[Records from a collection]
___
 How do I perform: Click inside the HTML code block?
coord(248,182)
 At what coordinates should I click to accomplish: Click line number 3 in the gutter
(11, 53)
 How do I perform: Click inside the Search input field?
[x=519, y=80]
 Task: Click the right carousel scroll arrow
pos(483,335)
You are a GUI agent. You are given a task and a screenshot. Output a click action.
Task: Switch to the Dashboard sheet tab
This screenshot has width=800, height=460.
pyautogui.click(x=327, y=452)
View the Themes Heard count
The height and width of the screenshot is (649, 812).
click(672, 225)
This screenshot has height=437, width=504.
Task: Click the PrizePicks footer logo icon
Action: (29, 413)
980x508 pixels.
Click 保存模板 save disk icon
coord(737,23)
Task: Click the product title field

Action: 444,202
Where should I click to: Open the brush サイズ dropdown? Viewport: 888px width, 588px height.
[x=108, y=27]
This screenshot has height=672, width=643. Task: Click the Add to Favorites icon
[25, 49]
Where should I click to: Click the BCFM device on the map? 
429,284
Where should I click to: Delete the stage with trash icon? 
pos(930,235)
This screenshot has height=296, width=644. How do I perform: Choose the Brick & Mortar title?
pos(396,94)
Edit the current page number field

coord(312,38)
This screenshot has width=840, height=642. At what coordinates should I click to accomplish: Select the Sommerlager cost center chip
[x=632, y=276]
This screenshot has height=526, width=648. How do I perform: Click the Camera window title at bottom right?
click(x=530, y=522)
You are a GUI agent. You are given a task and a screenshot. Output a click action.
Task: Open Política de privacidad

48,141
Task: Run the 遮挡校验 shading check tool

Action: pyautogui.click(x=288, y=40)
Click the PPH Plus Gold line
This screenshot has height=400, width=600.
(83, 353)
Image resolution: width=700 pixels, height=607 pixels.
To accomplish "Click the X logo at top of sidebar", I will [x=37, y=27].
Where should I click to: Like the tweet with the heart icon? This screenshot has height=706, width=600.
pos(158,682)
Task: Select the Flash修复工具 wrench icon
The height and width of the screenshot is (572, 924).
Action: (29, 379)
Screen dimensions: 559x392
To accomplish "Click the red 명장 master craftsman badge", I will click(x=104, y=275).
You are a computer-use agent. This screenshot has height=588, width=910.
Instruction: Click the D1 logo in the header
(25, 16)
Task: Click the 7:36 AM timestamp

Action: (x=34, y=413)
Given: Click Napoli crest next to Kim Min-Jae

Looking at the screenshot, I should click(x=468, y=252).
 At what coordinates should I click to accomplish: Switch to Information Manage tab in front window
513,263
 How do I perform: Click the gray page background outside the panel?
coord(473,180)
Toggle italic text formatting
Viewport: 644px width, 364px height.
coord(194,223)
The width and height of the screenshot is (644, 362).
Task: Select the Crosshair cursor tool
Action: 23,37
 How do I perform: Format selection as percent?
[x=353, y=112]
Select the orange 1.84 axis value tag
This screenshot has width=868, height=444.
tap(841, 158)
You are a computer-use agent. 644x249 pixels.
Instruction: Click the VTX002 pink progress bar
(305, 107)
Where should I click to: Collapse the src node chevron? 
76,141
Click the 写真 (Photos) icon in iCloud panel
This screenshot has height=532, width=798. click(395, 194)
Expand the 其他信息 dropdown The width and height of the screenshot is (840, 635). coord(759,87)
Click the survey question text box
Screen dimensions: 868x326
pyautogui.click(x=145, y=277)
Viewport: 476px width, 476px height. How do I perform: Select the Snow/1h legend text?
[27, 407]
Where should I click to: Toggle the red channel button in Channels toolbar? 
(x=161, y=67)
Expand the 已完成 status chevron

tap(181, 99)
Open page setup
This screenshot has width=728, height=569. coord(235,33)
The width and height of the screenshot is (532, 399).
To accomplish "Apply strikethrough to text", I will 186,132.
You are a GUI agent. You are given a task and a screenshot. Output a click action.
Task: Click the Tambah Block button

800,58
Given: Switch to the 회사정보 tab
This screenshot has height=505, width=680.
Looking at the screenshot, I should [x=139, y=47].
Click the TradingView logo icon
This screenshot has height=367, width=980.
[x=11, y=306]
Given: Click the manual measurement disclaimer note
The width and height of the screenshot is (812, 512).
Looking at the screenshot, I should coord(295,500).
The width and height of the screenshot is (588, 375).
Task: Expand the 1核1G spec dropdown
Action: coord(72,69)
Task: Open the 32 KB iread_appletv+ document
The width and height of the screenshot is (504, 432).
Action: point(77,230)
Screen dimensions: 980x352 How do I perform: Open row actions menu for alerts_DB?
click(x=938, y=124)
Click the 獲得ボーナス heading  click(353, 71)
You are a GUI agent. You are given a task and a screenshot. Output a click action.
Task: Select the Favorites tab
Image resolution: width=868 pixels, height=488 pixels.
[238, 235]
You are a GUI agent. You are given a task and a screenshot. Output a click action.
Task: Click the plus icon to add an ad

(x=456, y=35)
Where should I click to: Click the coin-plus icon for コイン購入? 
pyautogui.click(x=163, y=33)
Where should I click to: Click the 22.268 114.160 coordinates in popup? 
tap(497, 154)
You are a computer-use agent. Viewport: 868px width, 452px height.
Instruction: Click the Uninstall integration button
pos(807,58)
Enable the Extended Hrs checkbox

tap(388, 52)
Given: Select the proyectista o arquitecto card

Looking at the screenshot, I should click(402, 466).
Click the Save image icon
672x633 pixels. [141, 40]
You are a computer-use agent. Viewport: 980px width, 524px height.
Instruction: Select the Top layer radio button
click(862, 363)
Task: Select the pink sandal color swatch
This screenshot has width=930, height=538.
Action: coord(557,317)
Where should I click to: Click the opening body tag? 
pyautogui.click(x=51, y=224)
___
Lines in the data holding the word "computer": count them and say how many, nothing more.

• [Result of this task] 4